- [小問 A] 次の(i)〜(iii)がMaaSに関する文章の内容と合うかを判定し、それぞれ「はい」か「いいえ」で答え、根拠となる本文の語句を一字一句そのまま引用すること。(i) 高齢ドライバーの交通死亡事故リスクは高いとされている。(ii) 現行法では、近距離の定額運賃が認められている。(iii) グリーンスローモビリティは電動の高速走行車両である。
- [小問 B] MaaSに関する文章のうち、「MaaSには、モビリティサー」から始まり「る必要がある)ことも有力な選択肢である。」で終わる部分を、「自家用車」を「マイカー」に置き換えて書き直すこと。

- [提供テキスト]

>>>

MaaSには、モビリティサービスの「メニューを増やす」ことと、情報技術を活用してメニューを「束ねる」ことの二つの側面があり、自家用車を専ら運転する生活に代わり得る「選択肢」になることが求められる。わが国の地方部は、居住地や目的地が鉄道駅から離れて立地することが少なくないため、多くの市民が自家用車を保有し、運転することで高いモビリティを獲得してきた。しかし、高齢ドライバーの交通死亡事故リスクは高く、個人の身体機能や体調にあわせて「無理に運転しなくてもよい」環境が求められている。長期的には、分散した都市機能を集約し、居住地と有機的に結びつけるスマートな地域づくり(いわゆる「コンパクト・プラス・ネットワーク」)や、運転支援技術の高度化や自動運転の社会実装に取り組むことになるが、「未来予想図」が現実になるまでには、相当の時間を要する。そのため、モビリティサービスの「メニューを増やす」アプローチが必要である。電動の低速走行車両であるグリーンスローモビリティ(例えば、公道での走行が認められたゴルフカート)をはじめとした「小さな」モビリティの導入が各地で模索されているほか、限られた区域であれば、乗用タクシーの定額制サービスを導入する(但し、現行法では、近距離の定額運賃は認められておらず、認可運賃との差額を第三者が補填する、もしくは旅行商品として販売する必要がある)ことも有力な選択肢である。

<<<

- [提供エントリー]
>>>

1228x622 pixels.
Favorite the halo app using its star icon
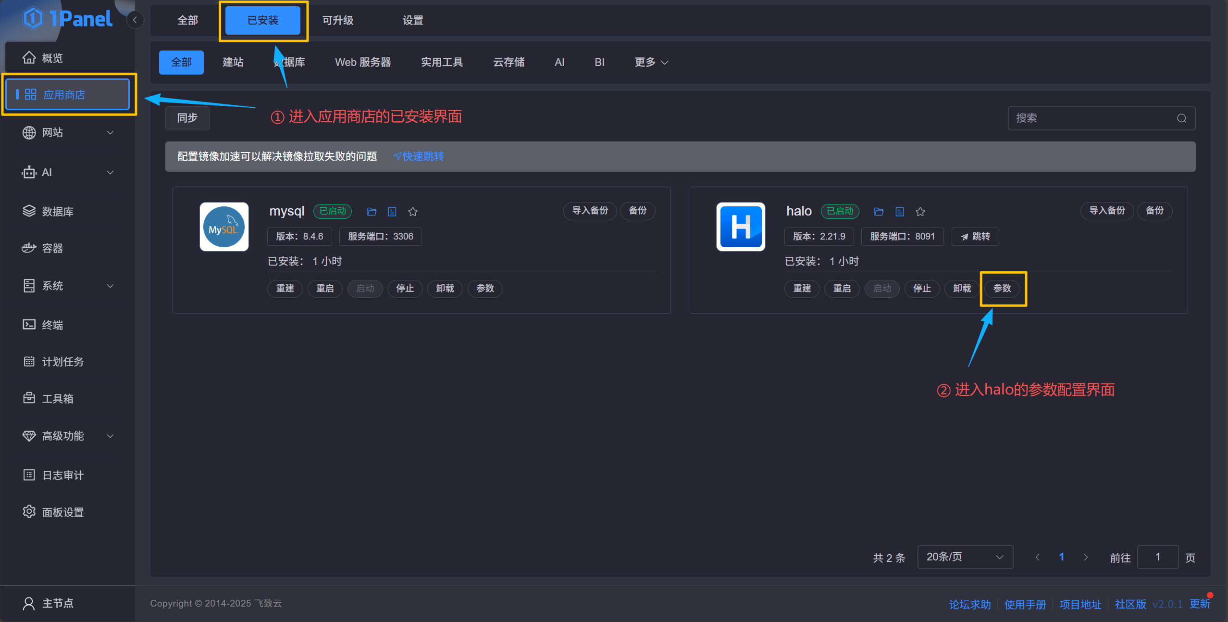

<<<
>>>

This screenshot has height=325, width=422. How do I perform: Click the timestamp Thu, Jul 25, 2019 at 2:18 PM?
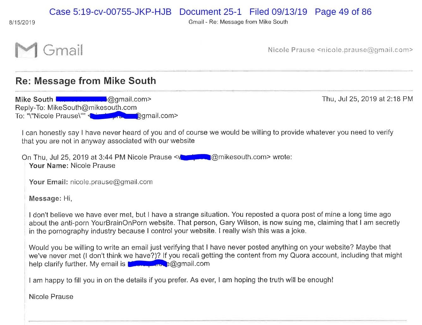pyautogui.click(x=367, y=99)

<<<
>>>

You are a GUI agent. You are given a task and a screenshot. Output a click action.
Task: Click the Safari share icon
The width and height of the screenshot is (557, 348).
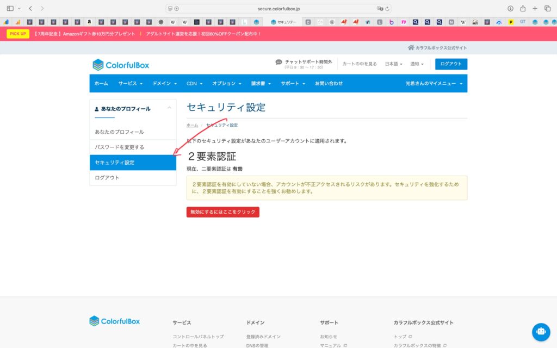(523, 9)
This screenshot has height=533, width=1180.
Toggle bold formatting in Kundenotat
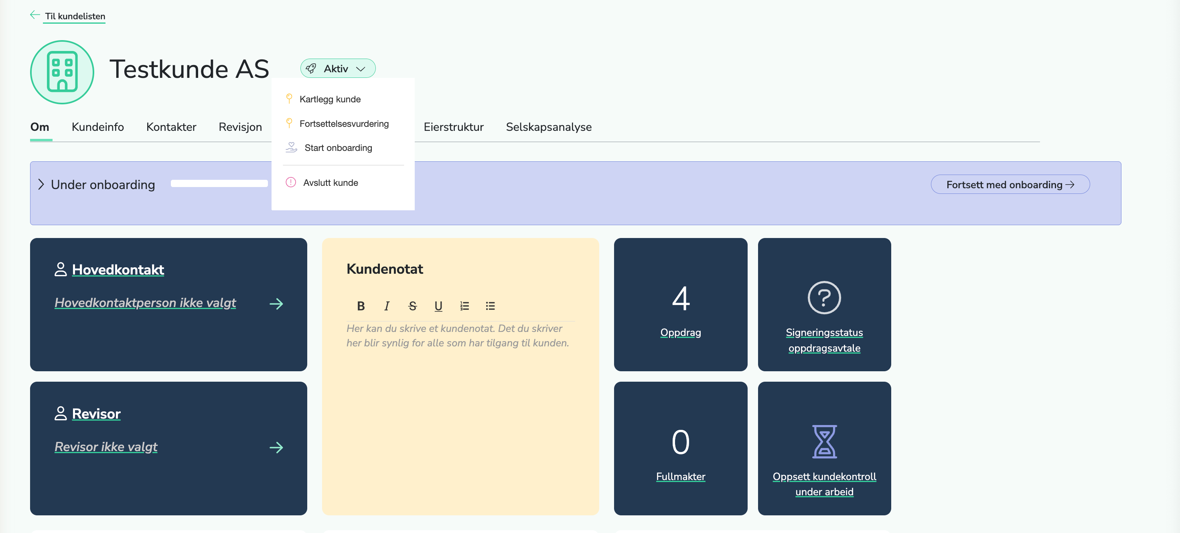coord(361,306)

<<<

- [小問の解答 A]
(i) はい:「高齢ドライバーの交通死亡事故リスクは高く」
(ii) いいえ:「近距離の定額運賃は認められておらず」
(iii) いいえ:「電動の低速走行車両であるグリーンスローモビリティ」

- [小問の解答 B]
MaaSには、モビリティサービスの「メニューを増やす」ことと、情報技術を活用してメニューを「束ねる」ことの二つの側面があり、マイカーを専ら運転する生活に代わり得る「選択肢」になることが求められる。わが国の地方部は、居住地や目的地が鉄道駅から離れて立地することが少なくないため、多くの市民がマイカーを保有し、運転することで高いモビリティを獲得してきた。しかし、高齢ドライバーの交通死亡事故リスクは高く、個人の身体機能や体調にあわせて「無理に運転しなくてもよい」環境が求められている。長期的には、分散した都市機能を集約し、居住地と有機的に結びつけるスマートな地域づくり(いわゆる「コンパクト・プラス・ネットワーク」)や、運転支援技術の高度化や自動運転の社会実装に取り組むことになるが、「未来予想図」が現実になるまでには、相当の時間を要する。そのため、モビリティサービスの「メニューを増やす」アプローチが必要である。電動の低速走行車両であるグリーンスローモビリティ(例えば、公道での走行が認められたゴルフカート)をはじめとした「小さな」モビリティの導入が各地で模索されているほか、限られた区域であれば、乗用タクシーの定額制サービスを導入する(但し、現行法では、近距離の定額運賃は認められておらず、認可運賃との差額を第三者が補填する、もしくは旅行商品として販売する必要がある)ことも有力な選択肢である。